- _Goal of the exercise_: Give back all of the data exactly as written.

(Data for processing Opens)

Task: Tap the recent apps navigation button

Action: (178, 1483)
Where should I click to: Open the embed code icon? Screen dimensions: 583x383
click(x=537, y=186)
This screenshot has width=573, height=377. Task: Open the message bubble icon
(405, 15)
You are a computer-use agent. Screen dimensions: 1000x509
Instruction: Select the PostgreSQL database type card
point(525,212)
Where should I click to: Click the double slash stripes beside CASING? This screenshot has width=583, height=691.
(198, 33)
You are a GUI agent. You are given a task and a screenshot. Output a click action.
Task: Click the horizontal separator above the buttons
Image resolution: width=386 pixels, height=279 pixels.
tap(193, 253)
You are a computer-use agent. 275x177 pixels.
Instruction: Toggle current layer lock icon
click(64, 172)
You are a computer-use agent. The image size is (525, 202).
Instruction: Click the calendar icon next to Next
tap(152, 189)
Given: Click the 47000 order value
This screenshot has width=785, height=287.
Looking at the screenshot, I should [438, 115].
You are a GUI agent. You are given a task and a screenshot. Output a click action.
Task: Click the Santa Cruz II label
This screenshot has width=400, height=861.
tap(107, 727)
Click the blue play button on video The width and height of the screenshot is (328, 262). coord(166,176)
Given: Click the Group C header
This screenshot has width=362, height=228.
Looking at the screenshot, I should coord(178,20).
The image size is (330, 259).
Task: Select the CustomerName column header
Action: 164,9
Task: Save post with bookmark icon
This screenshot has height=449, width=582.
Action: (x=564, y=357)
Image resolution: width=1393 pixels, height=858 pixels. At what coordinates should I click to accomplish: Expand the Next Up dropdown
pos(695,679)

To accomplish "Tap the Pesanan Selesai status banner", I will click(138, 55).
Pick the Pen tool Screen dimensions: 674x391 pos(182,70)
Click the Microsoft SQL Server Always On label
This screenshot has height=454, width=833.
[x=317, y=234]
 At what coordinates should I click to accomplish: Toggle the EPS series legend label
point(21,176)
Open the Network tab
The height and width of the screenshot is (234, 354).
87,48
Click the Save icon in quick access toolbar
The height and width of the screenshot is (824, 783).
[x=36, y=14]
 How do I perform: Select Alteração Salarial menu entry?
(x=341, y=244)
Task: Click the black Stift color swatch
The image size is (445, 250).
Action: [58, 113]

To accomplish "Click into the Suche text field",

(Data for processing Closes)

- _Exercise answer_:
Task: Tap the recent apps navigation button

Action: (178, 1483)
Where should I click to: Open the embed code icon? Screen dimensions: 583x383
click(x=537, y=186)
This screenshot has width=573, height=377. Task: Open the message bubble icon
(405, 15)
You are a computer-use agent. Screen dimensions: 1000x509
Instruction: Select the PostgreSQL database type card
point(525,212)
Where should I click to: Click the double slash stripes beside CASING? This screenshot has width=583, height=691.
(198, 33)
You are a GUI agent. You are given a task and a screenshot. Output a click action.
Task: Click the horizontal separator above the buttons
Image resolution: width=386 pixels, height=279 pixels.
tap(193, 253)
You are a computer-use agent. 275x177 pixels.
Instruction: Toggle current layer lock icon
click(64, 172)
You are a computer-use agent. The image size is (525, 202).
Instruction: Click the calendar icon next to Next
tap(152, 189)
Given: Click the 47000 order value
This screenshot has width=785, height=287.
Looking at the screenshot, I should [438, 115].
You are a GUI agent. You are given a task and a screenshot. Output a click action.
Task: Click the Santa Cruz II label
This screenshot has width=400, height=861.
tap(107, 727)
Click the blue play button on video The width and height of the screenshot is (328, 262). coord(166,176)
Given: Click the Group C header
This screenshot has width=362, height=228.
Looking at the screenshot, I should coord(178,20).
The image size is (330, 259).
Task: Select the CustomerName column header
Action: 164,9
Task: Save post with bookmark icon
This screenshot has height=449, width=582.
Action: (x=564, y=357)
Image resolution: width=1393 pixels, height=858 pixels. At what coordinates should I click to accomplish: Expand the Next Up dropdown
pos(695,679)

To accomplish "Tap the Pesanan Selesai status banner", I will click(138, 55).
Pick the Pen tool Screen dimensions: 674x391 pos(182,70)
Click the Microsoft SQL Server Always On label
This screenshot has height=454, width=833.
[x=317, y=234]
 At what coordinates should I click to accomplish: Toggle the EPS series legend label
point(21,176)
Open the Network tab
The height and width of the screenshot is (234, 354).
87,48
Click the Save icon in quick access toolbar
The height and width of the screenshot is (824, 783).
[x=36, y=14]
 How do I perform: Select Alteração Salarial menu entry?
(x=341, y=244)
Task: Click the black Stift color swatch
The image size is (445, 250).
Action: [58, 113]

To accomplish "Click into the Suche text field",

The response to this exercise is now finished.